L'auto in cui mi avevano rinchiusa era vecchia e mal tenuta. Sarà stata una Chevrolet del cinquantaquattro. Sarebbe dovuta essere nuova, dato che era uscita in quegli anni ma i sedili mostravano il contrario. Graffi profondi nella pelle del sedile del conducente erano ben evidenti. Il foglietto sul parabrezza dell'auto segnava la data di scadenza dell'assicurazione: 1961. Sarebbe scaduta l'anno dopo. I miei pensieri stavano cambiando rotta ma decisi di concentrarmi di nuovo su ciò che dominava la mia mente in precedenza. Sapevo che il posto dove mi stavano portando era tutt'altro che un parco giochi.
Dicevano che me lo meritassi. Me lo ripeterono così tante volte che alla fine ci credetti anch'io.

"Siamo arrivati" annunciò la voce roca dell'uomo al volante. Scesi da quel catorcio maleodorante e mi sistemai il vestito a fantasia floreale che portavo di solito durante i viaggi con i miei. L'uomo che guidava prese il mio unico bagaglio e lo lasciò a terra con noncuranza. Alzai lo sguardo e lessi attentamente l'insegna della "scuola", o meglio, quello che sarebbe stato il mio inferno personale.

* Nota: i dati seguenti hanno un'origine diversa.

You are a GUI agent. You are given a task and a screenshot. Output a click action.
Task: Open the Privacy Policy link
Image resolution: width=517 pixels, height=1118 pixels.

"Ohio state, Mansfield Reformatory"

"Buona permanenza. Oh, e ricordi, da qui non si esce se non si cambia." Indicò il cartello, scritto a mano, sul cancello del riformatorio che citava precisamente quelle parole, si levò il cappello in segno di congedo e tornò all'automobile, la quale lentamente lasciò il posto, abbandonandomi con quell'odore di asfalto bruciato e gas di scarico mischiati insieme. Una decina di guardie si fissavano tra loro in un silenzio inquietante. Erano disposte in due file e le loro uniformi si alternavano tra il grigio e il nero. Anche loro portavano cappelli come quello dell'autista.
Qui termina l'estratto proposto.